Empathy and partnership are more effective in reducing distress among pediatric residents in tough situations than simply providing information, according to a new study.
“Recognition and targeting of distress through supportive statements or program structure imply that supervisors care about residents, thereby creating an environment that feels supportive and collaborative,” researchers wrote in “Simple Interventions for Pediatric Residents’ Moral Distress: A Randomized, Controlled Experiment,” (Layman AAK, et al. Pediatrics. May 8, 2023). “As residents learn and confront new and distressing scenarios, they need to know that they are not alone in their responsibility or distress.”

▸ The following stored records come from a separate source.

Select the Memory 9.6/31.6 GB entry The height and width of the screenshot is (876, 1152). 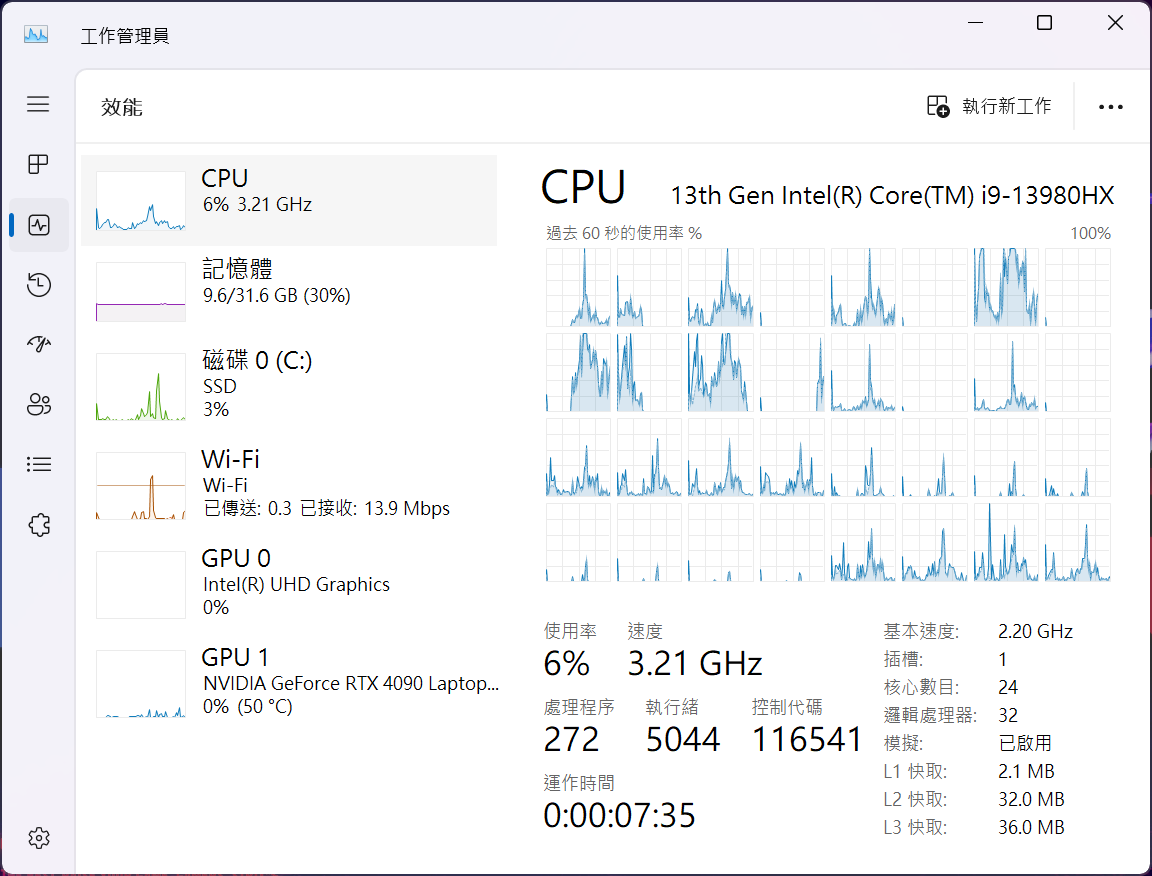pyautogui.click(x=288, y=291)
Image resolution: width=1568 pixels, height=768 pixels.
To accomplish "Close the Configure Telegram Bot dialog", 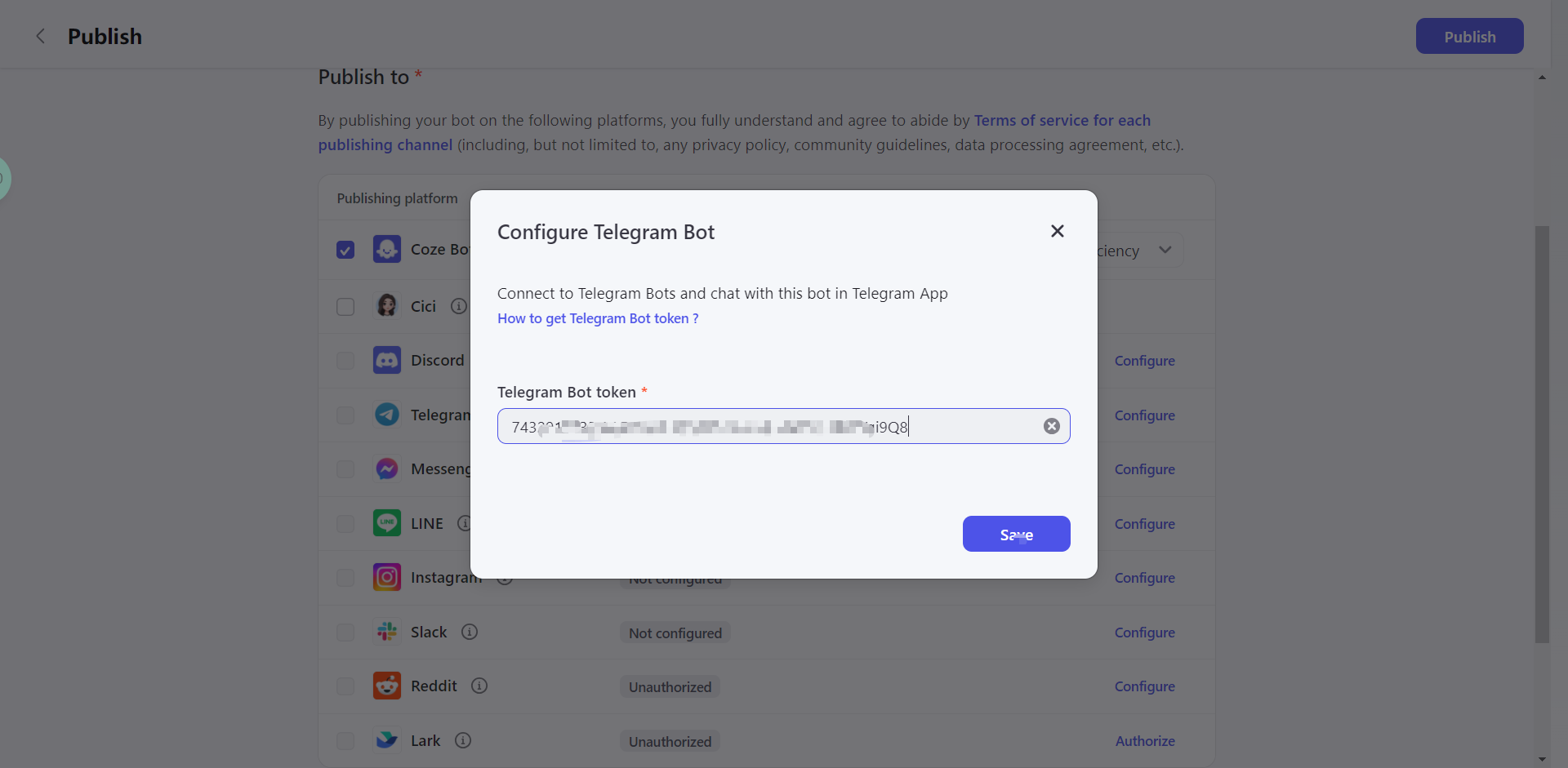I will 1057,231.
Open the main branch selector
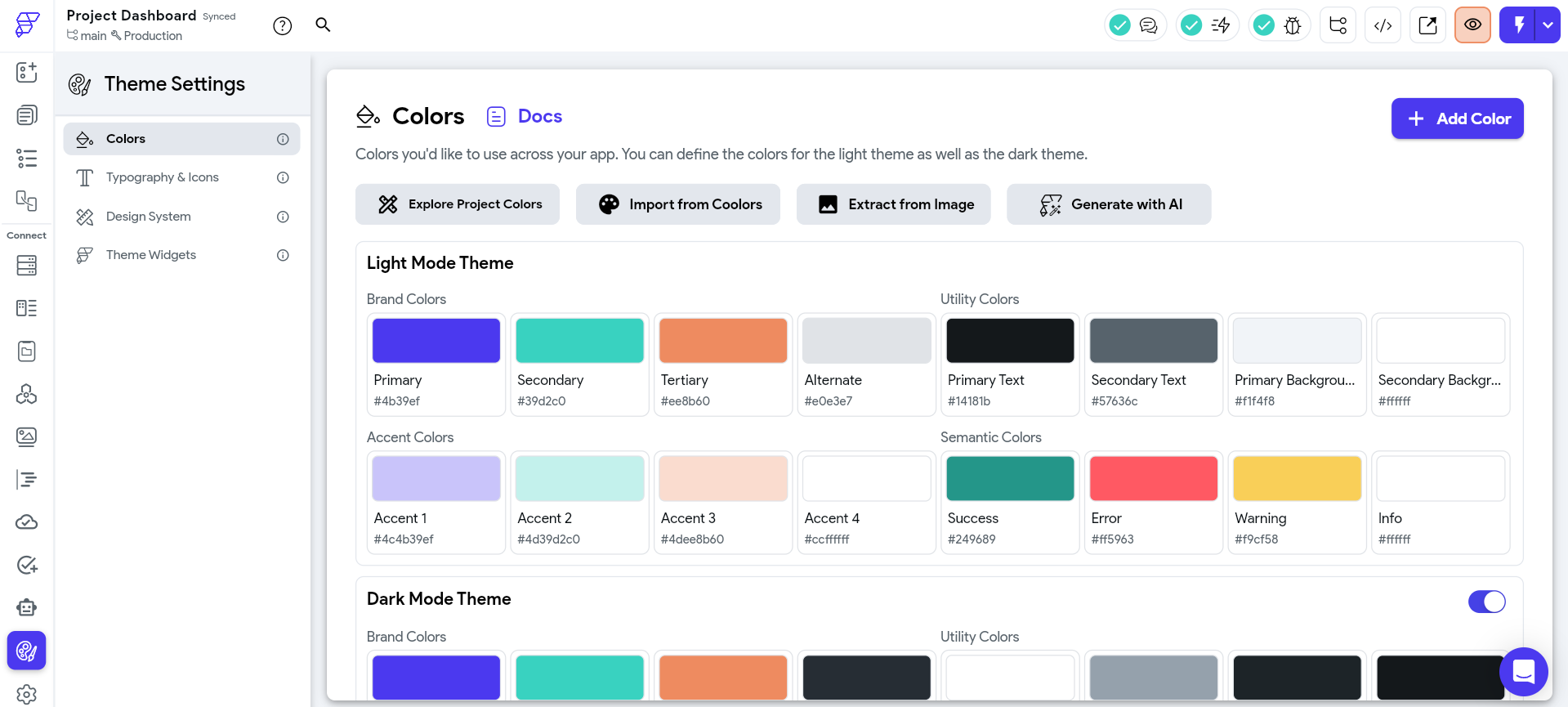This screenshot has width=1568, height=707. coord(87,36)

Researchers from Children’s Hospital of Philadelphia surveyed 220 pediatric residents from five residency programs at large hospitals. They aimed to look at ways to alleviate moral distress, which they described as “psychological, emotional, physiological suffering that clinicians experience when they feel powerless or unable to do what they think is right.”
Residents were given six clinical vignettes describing potentially distressing scenarios. They were randomly assigned to see a version in which the resident was provided with support or one without support.
For instance, in the case deemed to be the most distressing, a resident is told to coordinate a procedure for a patient with severe neurological impairment that the resident believes is futile. In the supported version, the supervising physician assures the resident the family is fully informed and on board. In the unsupported version, the physician does not address the resident’s concerns.
The support in this scenario was one of four deemed helpful in reducing residents’ distress. Others included a supervising physician speaking up in support of a resident’s competency or offering to be present during a difficult procedure. In the fourth, the resident concerned about a colleague’s error was able to rely on the health care system’s review process to handle the situation.
These effective supports are examples of EASER interventions, which authors said include “providing the resident with both empathy and shared perspective or responsibility, in partnership with a supervisor, or shared accountability with a structural aspect of the program.”
“Research on leadership shows that good leaders reduce distress by identifying situations likely to cause negative feelings and sharing responsibility — and even blame,” authors wrote.
The two supports that did not reduce distress were giving the resident additional outpatient experience and a supervising physician providing educational materials for a family hesitant about a routine vitamin K shot.
“Broadly, the failure of these interventions calls into question the common suggestion that information and education alone can resolve ethical issues and alleviate residents’ moral distress,” authors wrote. “Information and education may not themselves provide agency.”